*** Opening Text shown ***

Hypervelocity Dust Impacts

Published by under Astronomy,Technology

Space is an incredibly hostile environment, and we are learning more about the challenges of living and traveling in space the more we study it. Apart from the obvious near vacuum and near absolute zero temperatures, space is full of harmful radiation. We live comfortably beneath a blanket of protective atmosphere and a magnetic shield, but in space we are exposed.

Traveling through space adds another element – not only would radiation be passing through us, the faster our ship is traveling the more stuff we would be plowing through. Space is not empty, it is full of gas and dust. In our own solar system, most of the dust is confined to the plane of the ecliptic, in what’s called the zodiacal cloud. But of course, if we are traveling from one planet to another, that would be the plane we are traveling in. At interplanetary velocities, assuming we want to get to our destination quickly (which we do, to minimize exposure to all that radiation) our craft would be plowing through the zodiacal cloud.

We now have some measurements from The Parker Solar Probe regarding the effects of impacts with dust at high velocity. The Parker probe is the fastest human object at 180 kilometers per second. It is also the closest probe ever to the Sun and the one able to operate at the highest temperature. To accomplish this it must keep its heat shield oriented toward the sun. Meanwhile it is encountering thousands of dust particles, tiny grains between 2 and 20 microns in diameter (less than that standard measure of all things tiny, the width of a human hair). We now have data from the probe about the effect of these impacts. Dust grains are striking the probe at hypervelocity, greater than 10,800 km per hour. When they hit they are instantly heated and vaporized, along with a small portion of the surface of the probe. The resulting cloud of debris is also hot enough to become ionized, turning into a plasma. Smaller grains are entirely vaporized in less than a thousandth of a second. Larger grains also give off a cloud of debris that expands away from the craft.

The authors report that the effect of this is:

Some of the impactors encountered by Parker Solar Probe are relatively large, resulting in plasma plumes dense enough to (i) refract natural plasma waves away from the spacecraft, (ii) produce transient magnetic signatures, (iii) and drive plasma waves during plume expansion.  Further, some impacts liberate clouds of macroscopic spacecraft material which can result in electrostatic disturbances near the spacecraft that can linger for up to a minute, which is ~10,000 times longer than the transient plasma plume.

*** Closing Text shown ***
*** Opening Extracted records ***

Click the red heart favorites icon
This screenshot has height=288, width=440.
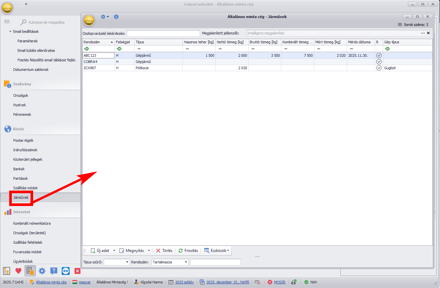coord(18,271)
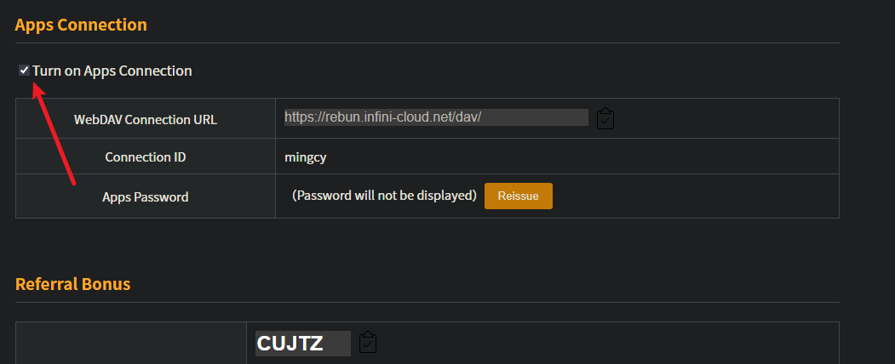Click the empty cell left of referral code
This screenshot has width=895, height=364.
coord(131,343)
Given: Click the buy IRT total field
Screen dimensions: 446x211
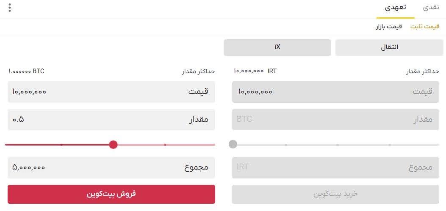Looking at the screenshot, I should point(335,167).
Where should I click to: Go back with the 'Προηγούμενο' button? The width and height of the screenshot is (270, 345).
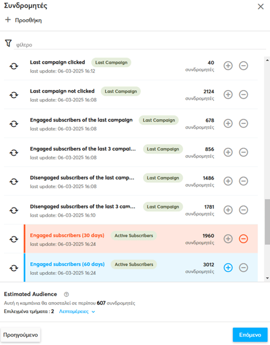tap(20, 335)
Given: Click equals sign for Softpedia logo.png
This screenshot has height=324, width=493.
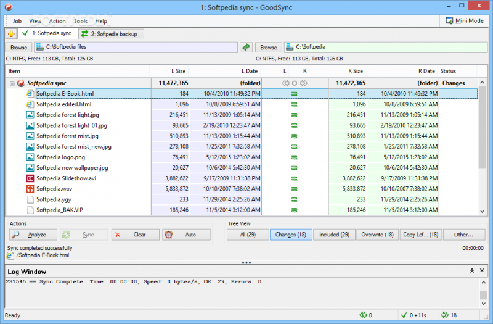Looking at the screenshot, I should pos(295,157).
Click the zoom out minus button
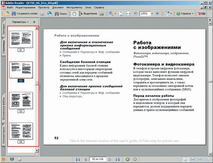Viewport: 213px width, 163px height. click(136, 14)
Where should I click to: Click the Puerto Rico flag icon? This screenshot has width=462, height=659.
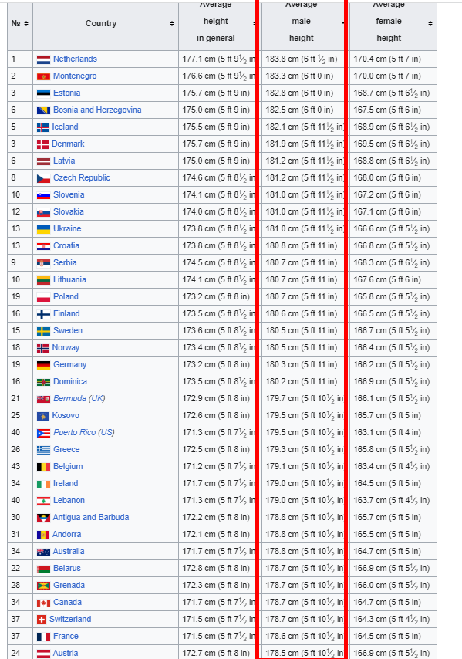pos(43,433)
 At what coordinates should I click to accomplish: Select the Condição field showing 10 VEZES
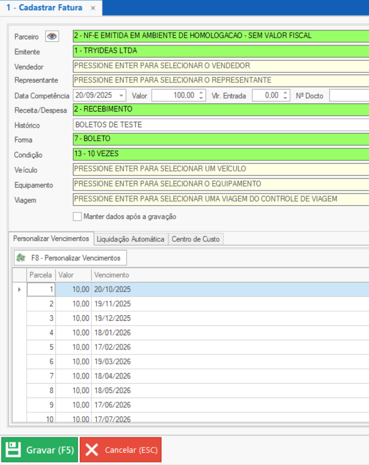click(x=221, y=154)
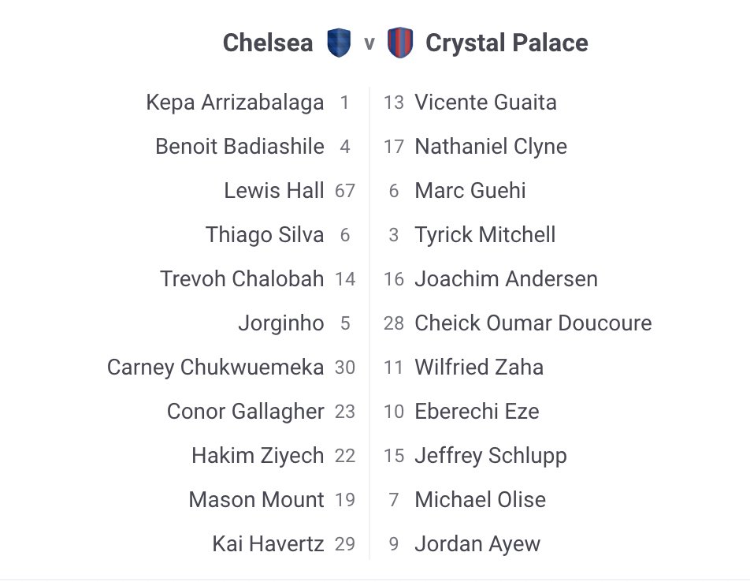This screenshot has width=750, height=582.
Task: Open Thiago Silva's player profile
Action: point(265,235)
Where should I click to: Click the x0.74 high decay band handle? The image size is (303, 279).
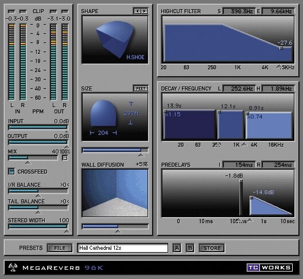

*** Closing Extracted records ***
*** Opening Extracted records ***

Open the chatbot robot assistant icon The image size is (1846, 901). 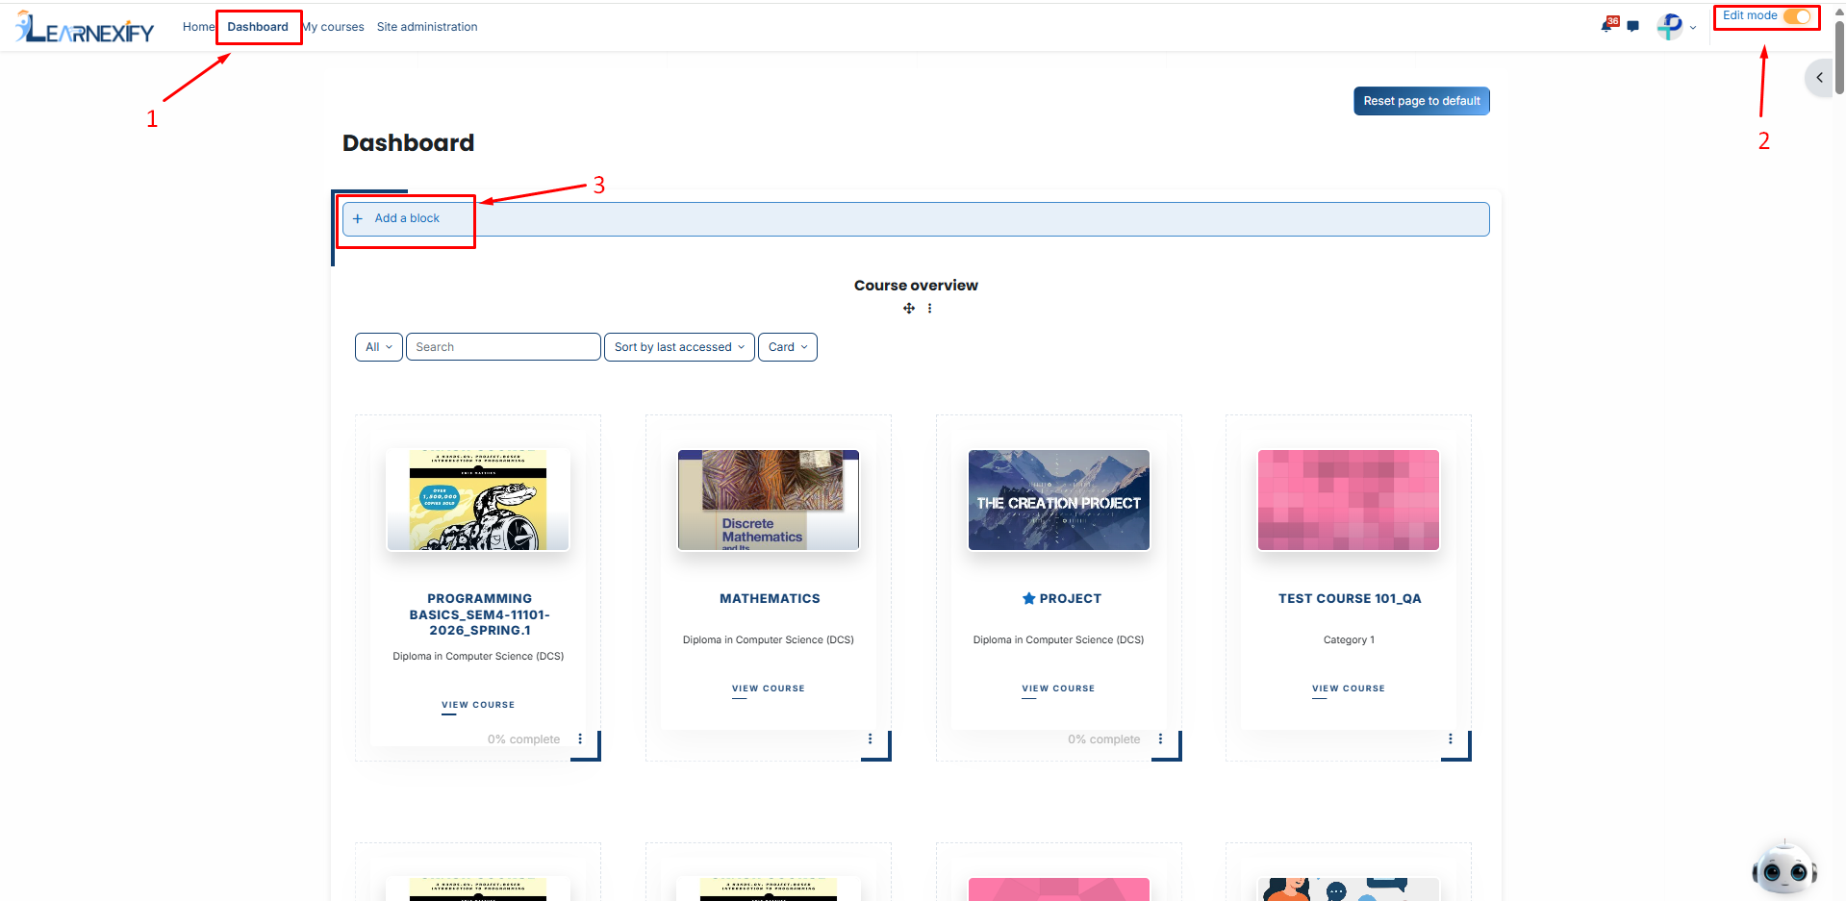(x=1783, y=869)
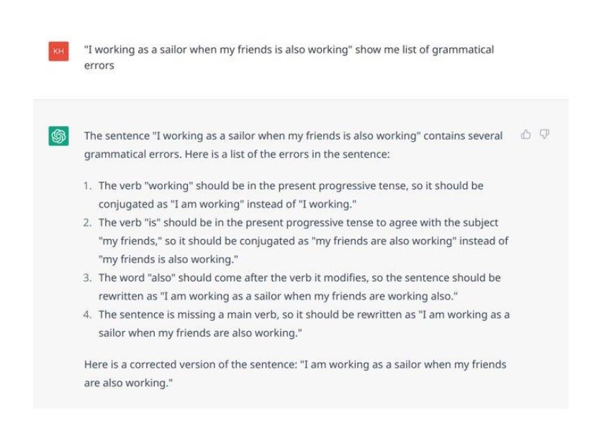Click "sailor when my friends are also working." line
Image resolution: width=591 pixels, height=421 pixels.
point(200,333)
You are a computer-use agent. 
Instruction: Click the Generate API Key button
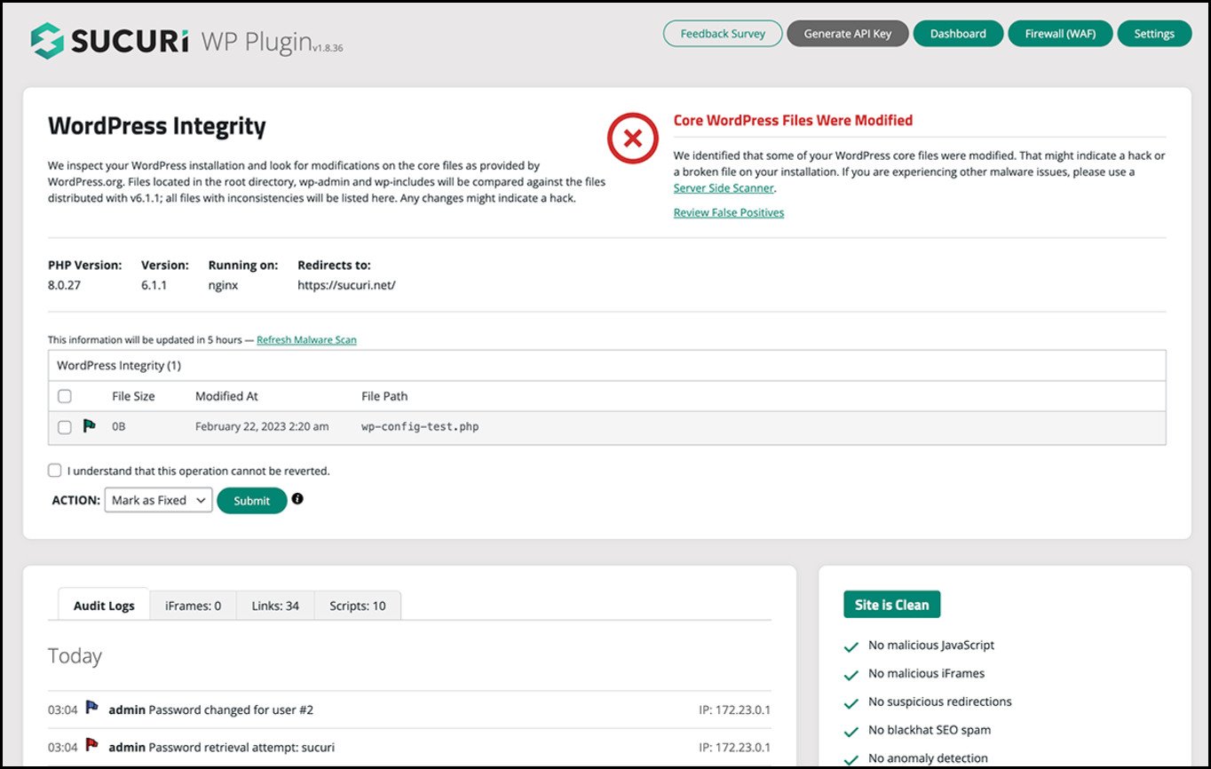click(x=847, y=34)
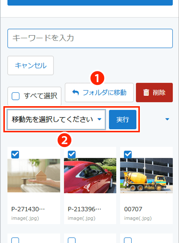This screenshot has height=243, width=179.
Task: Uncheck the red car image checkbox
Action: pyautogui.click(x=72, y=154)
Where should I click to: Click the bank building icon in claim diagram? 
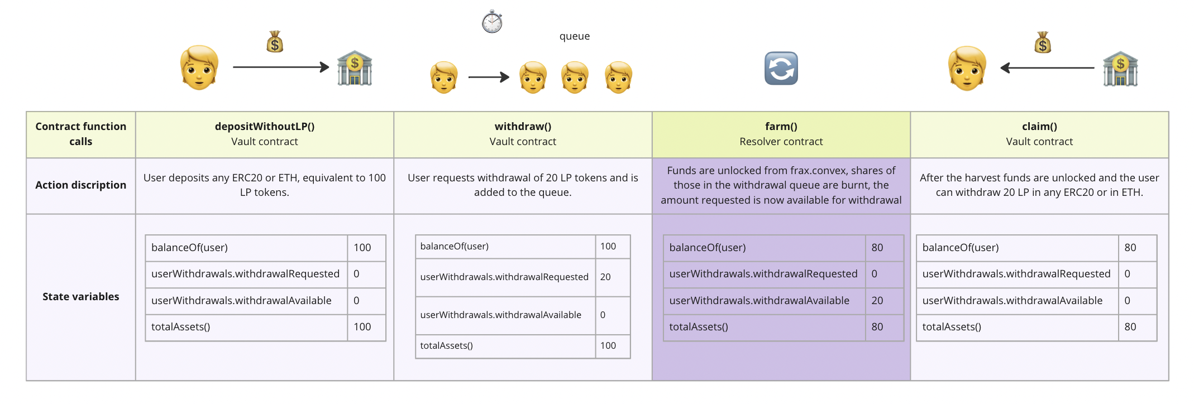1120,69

*** Closing Extracted records ***
*** Opening Extracted records ***

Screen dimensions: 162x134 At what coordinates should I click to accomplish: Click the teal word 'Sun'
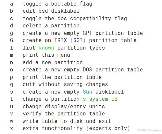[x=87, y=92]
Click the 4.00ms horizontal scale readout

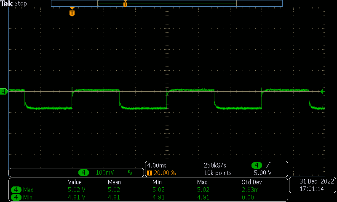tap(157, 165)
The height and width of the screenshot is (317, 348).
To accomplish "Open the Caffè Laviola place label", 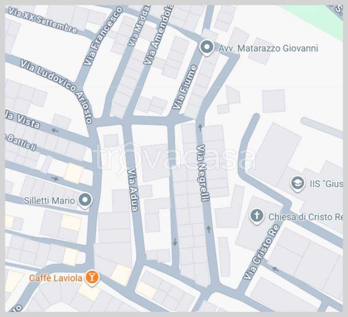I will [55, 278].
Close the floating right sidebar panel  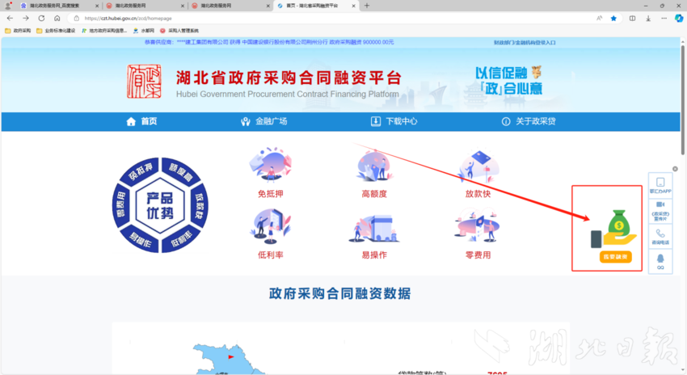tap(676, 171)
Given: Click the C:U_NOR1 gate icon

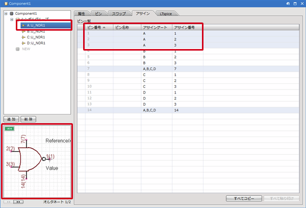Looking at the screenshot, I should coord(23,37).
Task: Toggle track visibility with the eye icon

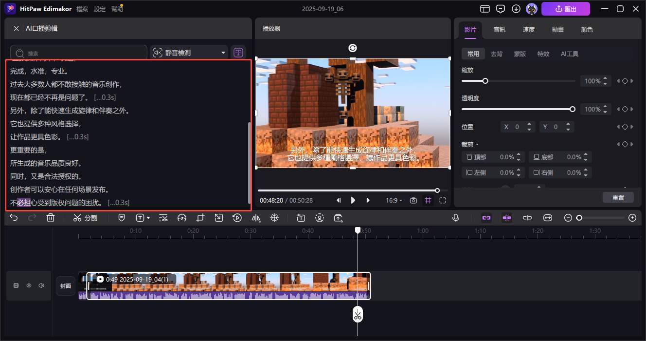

*** Closing Extracted records ***

**Work instructions**
**a.** Reproduce word for word the passage of the hypervelocity dust article above, starting with "Space is an" and going on through "we are exposed.".
**b.** Decide whether each statement agrees with the hypervelocity dust article above, answering yes or no and quoting the words that settle it: (i) The Parker Solar Probe is the fastest human object. (ii) Most of the dust in our solar system lies outside the plane of the ecliptic. (iii) Electrostatic disturbances near the spacecraft can last for up to an hour.

**Solutions**
**a.**
Space is an incredibly hostile environment, and we are learning more about the challenges of living and traveling in space the more we study it. Apart from the obvious near vacuum and near absolute zero temperatures, space is full of harmful radiation. We live comfortably beneath a blanket of protective atmosphere and a magnetic shield, but in space we are exposed.

**b.**
(i) Yes: "The Parker probe is the fastest human object at 180 kilometers per second."
(ii) No: "most of the dust is confined to the plane of the ecliptic"
(iii) No: "can linger for up to a minute"